As one of the multilayer effect control means, U.S. Pat. Nos. 3,364,022, 3,379,529, JP-B-6-21194, JP-B-6-21943, JP-A-4-151144, JP-A-4-151144 It is preferable to incorporate a DIR compound described in JP-A-4-359248 into a color reversal photographic light-sensitive material. These DIR compounds may be added to any emulsion layer and / or non-light-sensitive layer. Moreover, you may add to both. The amount preferably used in an amount of 0.01 mmol / m ² to 0.2 mmol / m ^2.

  As one of the multilayer effect control means, U.S. Pat. Nos. 4,663,271, 4,705,744, 4,707,436, JP-A-62-160448, and 63-89850 are disclosed. It is also preferable to dispose a donor layer (CL) having a multi-layer effect having a spectral sensitivity distribution different from that of the BL, GL, and RL main photosensitive layers described in the specification adjacent to or close to the main photosensitive layer.

  The various techniques and inorganic / organic materials that can be used in the silver halide photographic emulsion of the present invention and the silver halide photographic light-sensitive material using the same are generally described in Research Disclosure No. 1 / Those described in 308119 (1989) can be used.
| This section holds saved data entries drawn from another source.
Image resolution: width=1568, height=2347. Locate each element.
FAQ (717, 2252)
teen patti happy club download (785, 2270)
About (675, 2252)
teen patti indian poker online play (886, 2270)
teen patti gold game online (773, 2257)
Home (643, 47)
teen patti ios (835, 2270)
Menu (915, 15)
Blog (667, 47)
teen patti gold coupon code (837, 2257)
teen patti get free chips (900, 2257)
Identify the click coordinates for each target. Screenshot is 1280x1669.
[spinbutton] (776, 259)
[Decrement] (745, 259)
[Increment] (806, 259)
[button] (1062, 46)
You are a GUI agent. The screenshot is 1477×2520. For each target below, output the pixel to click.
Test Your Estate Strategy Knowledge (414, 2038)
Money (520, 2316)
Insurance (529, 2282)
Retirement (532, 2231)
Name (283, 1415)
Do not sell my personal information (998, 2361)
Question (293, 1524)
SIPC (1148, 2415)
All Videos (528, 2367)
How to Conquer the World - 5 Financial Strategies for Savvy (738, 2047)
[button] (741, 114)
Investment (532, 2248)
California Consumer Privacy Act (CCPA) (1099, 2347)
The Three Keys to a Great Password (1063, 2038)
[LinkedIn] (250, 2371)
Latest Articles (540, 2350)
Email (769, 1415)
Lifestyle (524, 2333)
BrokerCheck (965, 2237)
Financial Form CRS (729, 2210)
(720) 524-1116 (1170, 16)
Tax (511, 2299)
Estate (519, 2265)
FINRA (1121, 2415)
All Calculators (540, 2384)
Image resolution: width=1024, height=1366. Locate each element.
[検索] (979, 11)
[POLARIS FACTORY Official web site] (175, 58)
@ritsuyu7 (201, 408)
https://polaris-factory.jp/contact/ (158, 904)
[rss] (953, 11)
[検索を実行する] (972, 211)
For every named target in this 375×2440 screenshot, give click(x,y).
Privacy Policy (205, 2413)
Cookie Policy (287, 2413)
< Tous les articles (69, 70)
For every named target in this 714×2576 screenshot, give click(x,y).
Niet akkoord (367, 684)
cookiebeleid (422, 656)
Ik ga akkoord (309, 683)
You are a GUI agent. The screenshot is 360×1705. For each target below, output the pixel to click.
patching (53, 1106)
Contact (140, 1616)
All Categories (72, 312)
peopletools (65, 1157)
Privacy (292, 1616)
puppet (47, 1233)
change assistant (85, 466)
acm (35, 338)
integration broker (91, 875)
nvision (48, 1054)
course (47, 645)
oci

  In addition to this, more specifically, for example, technologies and inorganic / organic materials that can be used in color photographic light-sensitive materials to which the silver halide photographic emulsion of the present invention can be applied are described in European Patent No. 436,938A2. It is described in the following places and in the patents cited below.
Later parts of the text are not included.